Xiu Xiu prove they're still twee-noise masters
The last time someone from this website reviewed a Xiu Xiu gig, the show was over-run with hyperactive munchkins from the internet, to the reviewer's great disappointment. Seven years later, I can assure you that if those Xiu Xiu fans were at Lee's Palace on Saturday, they have chilled out considerably, giving everyone a chance to focus on the music.
Xiu Xiu's Jamie Stewart is nothing if not a pioneer of twee-noise and avant-pop. His cover of Rihanna's "Only Girl (in the World)" turned a lot of heads in 2011, just as a decade earlier the band's combination of sprightly pop melodies with bizarre percussion and unrepeatable lyrics made them a unique entrant on the indie scene, and endeared them to so many weirdos.
I wasn't a teenage creeper at that fateful Toronto show, but I do remember, eight years ago, hiding in the back of Xiu Xiu's Manitoba gigs after telling the door person I forgot my (obviously nonexistent) ID at home. I also recall being awestuck by, and terrified of, Xiu Xiu's impassioned live performances and arsenal of unconventional instruments. I doubt that any shows I saw before reaching legal age left such a strong impression on me.

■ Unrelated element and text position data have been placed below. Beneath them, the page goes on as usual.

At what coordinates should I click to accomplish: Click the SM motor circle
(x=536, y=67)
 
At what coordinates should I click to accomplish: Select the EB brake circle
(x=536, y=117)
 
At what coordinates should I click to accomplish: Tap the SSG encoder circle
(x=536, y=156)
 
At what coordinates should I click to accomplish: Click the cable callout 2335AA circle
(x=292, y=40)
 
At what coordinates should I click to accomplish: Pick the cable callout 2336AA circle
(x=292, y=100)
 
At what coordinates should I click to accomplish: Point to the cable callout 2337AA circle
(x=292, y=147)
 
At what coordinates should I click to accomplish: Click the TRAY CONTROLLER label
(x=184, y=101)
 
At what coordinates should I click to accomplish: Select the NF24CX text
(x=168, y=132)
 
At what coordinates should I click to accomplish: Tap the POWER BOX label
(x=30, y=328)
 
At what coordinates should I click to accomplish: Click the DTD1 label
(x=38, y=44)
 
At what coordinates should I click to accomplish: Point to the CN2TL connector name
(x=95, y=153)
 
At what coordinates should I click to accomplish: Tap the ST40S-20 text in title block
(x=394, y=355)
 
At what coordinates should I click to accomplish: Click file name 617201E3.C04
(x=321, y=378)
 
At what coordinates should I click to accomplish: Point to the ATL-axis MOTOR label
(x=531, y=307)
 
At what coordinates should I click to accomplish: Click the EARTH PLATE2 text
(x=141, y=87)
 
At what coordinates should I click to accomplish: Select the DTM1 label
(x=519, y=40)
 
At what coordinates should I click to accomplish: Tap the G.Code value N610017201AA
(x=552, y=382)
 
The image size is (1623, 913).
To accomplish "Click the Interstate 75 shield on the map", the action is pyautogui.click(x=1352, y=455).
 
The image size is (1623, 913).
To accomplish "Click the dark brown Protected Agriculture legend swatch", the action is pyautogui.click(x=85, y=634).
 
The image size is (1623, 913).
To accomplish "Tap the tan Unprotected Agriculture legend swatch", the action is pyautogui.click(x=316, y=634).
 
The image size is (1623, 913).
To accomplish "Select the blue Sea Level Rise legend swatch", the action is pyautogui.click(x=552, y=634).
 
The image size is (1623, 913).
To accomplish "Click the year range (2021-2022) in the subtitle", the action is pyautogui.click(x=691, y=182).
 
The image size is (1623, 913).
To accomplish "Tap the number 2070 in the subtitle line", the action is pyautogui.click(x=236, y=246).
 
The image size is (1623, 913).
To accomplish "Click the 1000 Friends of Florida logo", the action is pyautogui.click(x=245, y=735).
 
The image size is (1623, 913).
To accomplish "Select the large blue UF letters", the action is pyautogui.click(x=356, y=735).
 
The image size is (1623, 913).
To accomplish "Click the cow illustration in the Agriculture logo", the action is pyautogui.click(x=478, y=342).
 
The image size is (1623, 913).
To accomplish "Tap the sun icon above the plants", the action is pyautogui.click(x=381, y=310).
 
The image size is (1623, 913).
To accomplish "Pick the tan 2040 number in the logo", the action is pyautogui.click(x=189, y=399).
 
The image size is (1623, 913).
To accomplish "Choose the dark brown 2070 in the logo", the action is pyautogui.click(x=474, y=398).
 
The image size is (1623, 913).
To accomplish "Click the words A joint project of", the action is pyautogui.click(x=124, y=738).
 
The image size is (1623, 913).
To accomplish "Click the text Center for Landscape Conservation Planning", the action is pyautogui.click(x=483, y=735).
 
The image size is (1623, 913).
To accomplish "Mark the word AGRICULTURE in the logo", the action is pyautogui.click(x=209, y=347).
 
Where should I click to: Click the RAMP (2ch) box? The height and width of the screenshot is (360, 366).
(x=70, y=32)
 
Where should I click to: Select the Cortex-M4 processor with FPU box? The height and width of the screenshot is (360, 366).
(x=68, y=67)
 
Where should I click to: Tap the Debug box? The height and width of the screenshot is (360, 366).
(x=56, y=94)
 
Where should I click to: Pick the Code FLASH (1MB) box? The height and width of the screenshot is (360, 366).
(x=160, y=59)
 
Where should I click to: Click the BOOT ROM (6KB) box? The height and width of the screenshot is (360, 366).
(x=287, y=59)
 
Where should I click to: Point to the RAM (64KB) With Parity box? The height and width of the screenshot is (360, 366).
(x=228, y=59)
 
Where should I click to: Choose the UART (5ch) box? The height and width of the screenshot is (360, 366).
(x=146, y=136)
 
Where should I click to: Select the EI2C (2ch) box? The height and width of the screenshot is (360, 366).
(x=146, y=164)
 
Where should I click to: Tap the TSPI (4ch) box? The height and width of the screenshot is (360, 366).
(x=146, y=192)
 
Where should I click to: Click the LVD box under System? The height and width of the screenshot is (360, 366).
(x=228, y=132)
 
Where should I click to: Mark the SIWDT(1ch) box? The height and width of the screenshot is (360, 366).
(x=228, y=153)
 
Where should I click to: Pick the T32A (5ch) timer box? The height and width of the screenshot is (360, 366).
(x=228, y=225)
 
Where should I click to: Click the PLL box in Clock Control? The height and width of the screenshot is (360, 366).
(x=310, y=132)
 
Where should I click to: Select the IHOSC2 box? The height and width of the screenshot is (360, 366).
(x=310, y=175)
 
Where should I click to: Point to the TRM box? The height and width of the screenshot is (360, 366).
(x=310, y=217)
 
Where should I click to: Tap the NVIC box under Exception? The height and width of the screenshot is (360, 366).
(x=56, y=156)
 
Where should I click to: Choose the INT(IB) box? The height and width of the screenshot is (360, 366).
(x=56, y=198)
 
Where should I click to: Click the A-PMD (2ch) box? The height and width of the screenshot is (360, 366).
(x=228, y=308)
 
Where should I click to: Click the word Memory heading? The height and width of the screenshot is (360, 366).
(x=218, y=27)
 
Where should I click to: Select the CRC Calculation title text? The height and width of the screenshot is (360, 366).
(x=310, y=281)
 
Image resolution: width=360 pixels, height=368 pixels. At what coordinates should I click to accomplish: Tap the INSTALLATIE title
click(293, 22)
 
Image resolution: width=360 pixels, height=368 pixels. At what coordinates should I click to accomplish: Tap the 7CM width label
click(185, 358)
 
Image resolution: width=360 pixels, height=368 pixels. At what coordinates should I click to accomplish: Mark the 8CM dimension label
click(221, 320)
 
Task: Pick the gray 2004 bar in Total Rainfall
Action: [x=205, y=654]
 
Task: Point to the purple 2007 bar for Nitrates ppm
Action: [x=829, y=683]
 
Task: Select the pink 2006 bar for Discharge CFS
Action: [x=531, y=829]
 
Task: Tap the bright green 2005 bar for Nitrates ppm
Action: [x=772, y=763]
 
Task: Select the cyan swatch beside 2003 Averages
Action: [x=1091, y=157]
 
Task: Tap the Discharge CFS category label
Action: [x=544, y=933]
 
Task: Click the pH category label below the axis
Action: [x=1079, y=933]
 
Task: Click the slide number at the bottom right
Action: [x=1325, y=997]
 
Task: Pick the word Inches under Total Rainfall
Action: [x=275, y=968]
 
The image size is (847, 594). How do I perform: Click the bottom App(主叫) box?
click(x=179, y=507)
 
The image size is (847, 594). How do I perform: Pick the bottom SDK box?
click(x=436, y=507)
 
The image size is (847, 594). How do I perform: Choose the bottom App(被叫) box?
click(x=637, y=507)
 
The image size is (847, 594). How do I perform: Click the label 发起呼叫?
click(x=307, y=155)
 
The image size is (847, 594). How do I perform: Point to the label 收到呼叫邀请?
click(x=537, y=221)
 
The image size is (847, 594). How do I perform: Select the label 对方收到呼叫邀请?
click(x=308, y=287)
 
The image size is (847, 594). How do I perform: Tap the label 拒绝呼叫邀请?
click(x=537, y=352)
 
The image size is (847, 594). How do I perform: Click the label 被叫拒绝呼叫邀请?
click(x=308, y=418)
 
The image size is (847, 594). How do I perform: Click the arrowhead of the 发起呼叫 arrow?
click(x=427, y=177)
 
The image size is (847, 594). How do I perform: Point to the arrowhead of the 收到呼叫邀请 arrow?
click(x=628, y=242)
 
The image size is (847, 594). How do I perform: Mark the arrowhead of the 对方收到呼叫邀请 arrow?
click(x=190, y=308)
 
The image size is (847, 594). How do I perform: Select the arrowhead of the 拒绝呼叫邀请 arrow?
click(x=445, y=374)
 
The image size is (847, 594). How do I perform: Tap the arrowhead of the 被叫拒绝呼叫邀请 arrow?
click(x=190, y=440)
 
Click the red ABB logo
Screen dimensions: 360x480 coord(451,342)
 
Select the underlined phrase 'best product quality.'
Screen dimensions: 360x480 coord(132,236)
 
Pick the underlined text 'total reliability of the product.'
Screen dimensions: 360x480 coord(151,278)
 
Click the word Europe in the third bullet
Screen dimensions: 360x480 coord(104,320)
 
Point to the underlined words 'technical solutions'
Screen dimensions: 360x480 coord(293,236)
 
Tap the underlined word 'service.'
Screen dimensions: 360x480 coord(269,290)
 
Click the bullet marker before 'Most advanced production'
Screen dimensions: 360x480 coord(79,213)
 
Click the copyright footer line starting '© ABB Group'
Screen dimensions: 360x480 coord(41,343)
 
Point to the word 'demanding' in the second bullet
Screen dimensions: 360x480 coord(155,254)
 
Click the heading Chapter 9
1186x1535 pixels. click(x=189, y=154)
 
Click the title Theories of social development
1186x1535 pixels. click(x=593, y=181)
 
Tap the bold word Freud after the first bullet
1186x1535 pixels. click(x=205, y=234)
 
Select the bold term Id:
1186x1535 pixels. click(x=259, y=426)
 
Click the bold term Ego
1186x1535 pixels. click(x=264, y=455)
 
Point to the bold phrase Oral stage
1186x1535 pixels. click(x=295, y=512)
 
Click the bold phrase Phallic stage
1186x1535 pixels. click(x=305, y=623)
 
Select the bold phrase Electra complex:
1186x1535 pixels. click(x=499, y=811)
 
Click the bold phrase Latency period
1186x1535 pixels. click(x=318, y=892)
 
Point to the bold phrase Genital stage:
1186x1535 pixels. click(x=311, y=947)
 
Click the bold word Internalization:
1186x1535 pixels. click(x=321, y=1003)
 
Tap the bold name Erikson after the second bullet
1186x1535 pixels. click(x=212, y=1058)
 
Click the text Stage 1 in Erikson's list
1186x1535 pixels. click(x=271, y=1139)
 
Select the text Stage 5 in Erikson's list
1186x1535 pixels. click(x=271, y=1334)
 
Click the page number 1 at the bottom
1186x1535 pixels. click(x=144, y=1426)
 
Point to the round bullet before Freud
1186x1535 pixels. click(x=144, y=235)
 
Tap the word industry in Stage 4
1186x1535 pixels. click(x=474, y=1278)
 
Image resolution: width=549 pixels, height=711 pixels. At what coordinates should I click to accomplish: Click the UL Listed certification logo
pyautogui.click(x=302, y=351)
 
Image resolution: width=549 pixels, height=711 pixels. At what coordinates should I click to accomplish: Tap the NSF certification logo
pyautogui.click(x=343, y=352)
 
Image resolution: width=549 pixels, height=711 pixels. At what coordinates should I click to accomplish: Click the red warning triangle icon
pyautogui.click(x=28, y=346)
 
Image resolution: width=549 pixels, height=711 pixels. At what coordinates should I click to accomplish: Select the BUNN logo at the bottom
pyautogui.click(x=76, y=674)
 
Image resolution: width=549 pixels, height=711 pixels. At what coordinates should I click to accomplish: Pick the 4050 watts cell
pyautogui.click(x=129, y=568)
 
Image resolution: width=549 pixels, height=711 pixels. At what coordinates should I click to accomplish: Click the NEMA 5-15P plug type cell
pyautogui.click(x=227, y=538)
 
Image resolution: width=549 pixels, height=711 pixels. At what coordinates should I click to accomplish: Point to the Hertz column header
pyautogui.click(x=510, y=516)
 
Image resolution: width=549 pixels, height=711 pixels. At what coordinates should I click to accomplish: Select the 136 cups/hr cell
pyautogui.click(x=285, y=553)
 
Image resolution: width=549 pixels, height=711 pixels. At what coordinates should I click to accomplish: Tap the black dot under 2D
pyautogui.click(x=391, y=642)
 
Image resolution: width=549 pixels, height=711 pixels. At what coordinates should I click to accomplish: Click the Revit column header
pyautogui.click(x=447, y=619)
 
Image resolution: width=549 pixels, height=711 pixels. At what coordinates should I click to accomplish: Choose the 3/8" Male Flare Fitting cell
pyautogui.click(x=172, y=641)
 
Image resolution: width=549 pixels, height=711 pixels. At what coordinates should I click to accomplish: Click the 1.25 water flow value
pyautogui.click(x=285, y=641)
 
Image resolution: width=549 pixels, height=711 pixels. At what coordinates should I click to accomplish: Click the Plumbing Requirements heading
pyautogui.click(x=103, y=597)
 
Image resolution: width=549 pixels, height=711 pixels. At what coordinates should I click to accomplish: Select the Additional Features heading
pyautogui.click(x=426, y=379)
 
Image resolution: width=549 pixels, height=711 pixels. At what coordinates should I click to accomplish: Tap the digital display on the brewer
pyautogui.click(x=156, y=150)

As a mostly chilled out, and ID-bearing, adult, I was excited rather than scared on Saturday night. 2012's Always is a great album - old fans who have strayed should definitely check it out - and Stewart has grown to be a rare symbol of integrity to many long-time fans. Xiu Xiu's present choice of openers may be more conventional than those of the mid '00s, but black-clad Italian trio Father Murphy was impressive and morose, combining their voices in chilling unison and emitting strong Swans vibes while creating a doom-churchmouse sound very much their own.
Dirty Beaches, who's been sharing the headlining bill with Xiu Xiu, was on at 11 p.m. The floor was packed, and some girls screamed. Alex Zhang Hungtai was joined by another young fellow with a second guitar, and together they began making some fuzz and feedback which came off as forced, and the set didn't go anywhere from there.
A major issue was the mood - Dirty Beaches is lo-fi rockabilly with an experimental edge owing heavily to Suicide, and while it's a cool sound, there isn't much that distinguishes one song from the next. Hungtai has a convincing persona, and had he been alone and in the dark, he might have achieved the atmosphere needed for his aesthetic brand and repetitive sound, but the unnecessary second guitarist and ample lighting worked against him.
At midnight, Stewart and the mysterious Angela Seo (who has been a Xiu Xiu member since 2009) appeared, faced one another, and began a short, cryptic mime. While fans attempted to make sense of the series of gestures, the band began their 2004 single "Fabulous Muscles," and the strange duo, who remained as somber and serious throughout their time on stage as their namesake requires them to be, captured the room within the first minute. Catchy "Beauty Town" was next, and the new song proved as strong as the band's old material.
I was then surprised to hear the opening notes of "Suha," a crushing song from their first album, and my favourite Xiu Xiu track. I'll never forget the moment Seo began releasing distant vocal clicks and warbles at the microphone during "Sad Pony Guerilla Girl," another old favorite, while sweat fell like tears down Stewart's face and waves of noise rose and fell.
I could have left happy, but the night brought more magic: Seo's dramatic wailing on her cymbals, Stewart leaping at times with his guitar and exorcising some intense demons during "The Fox & The Rabbit," and the chance to bop and get twee with other (very chill) fans during the band's bouncier moments.
All of this took a back seat to the encore, however. When Xiu Xiu returned, Stewart was without his guitar. Mic in hand and backed by a drum machine and Seo on gadgets, Stewart launched into a thrilling cover of "Frankie Teardrop" which was a bad decision only in that it made the long-forgotten Dirty Beaches set pale even further. Stewart was all sexuality: posing, dancing, jumping and kneeling on the high stage, strangling himself and belting out the classic lyrics with total abandon until eventually breaking down while repeating "we are all Frankie." It was a performance that was real, confrontational, and pure in its emotion: everything my weirdo adult self had left home hoping to find.